The Great Stephen King Reread on Tor.com rereads Carrie
The Great Stephen King Reread on Tor.com rereads Carrie

People praising Stephen King sometimes chalk his popularity up to the way he tells a story. They say that he’s all about the plot, driving it ahead like a runaway train, keeping his readers hooked on the narrative until the very last page. They talk about how you just can’t put his books down, about how they kept turning pages to find out what happened next.

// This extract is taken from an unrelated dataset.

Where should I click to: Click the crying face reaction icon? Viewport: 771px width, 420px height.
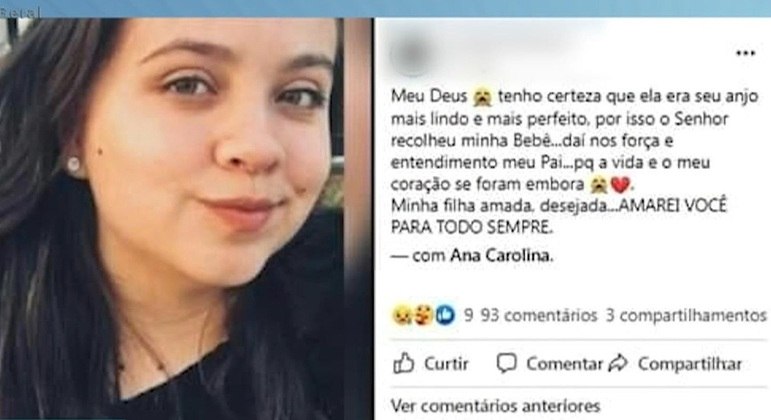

This is about as deep a misunderstanding of what Stephen King does as it’s possible to have. King’s priority isn’t plot, it’s character. This focus is what differentiates him from a lot of genre writers. Dan Brown and Tom Clancy don’t need no stinking characters. But Stephen King? He’s built his career out of them.

Think of Stephen King and you think of Jack Torrance, the frustrated writer going insane and trying to kill his family in The Shining, or Johnny Smith awakening from a coma missing four years of his life but with the power to see the future in The Dead Zone, or Charlie, the angry little girl with the ability to start fires with her mind in Firestarter. There’s Misery and its “Number One Fan” Annie Wilkes, or his most famous character, Carrie White of Carrie, the book that started it all. Until Dolores Claiborne came along 18 years later it would be King’s only book named after its protagonist.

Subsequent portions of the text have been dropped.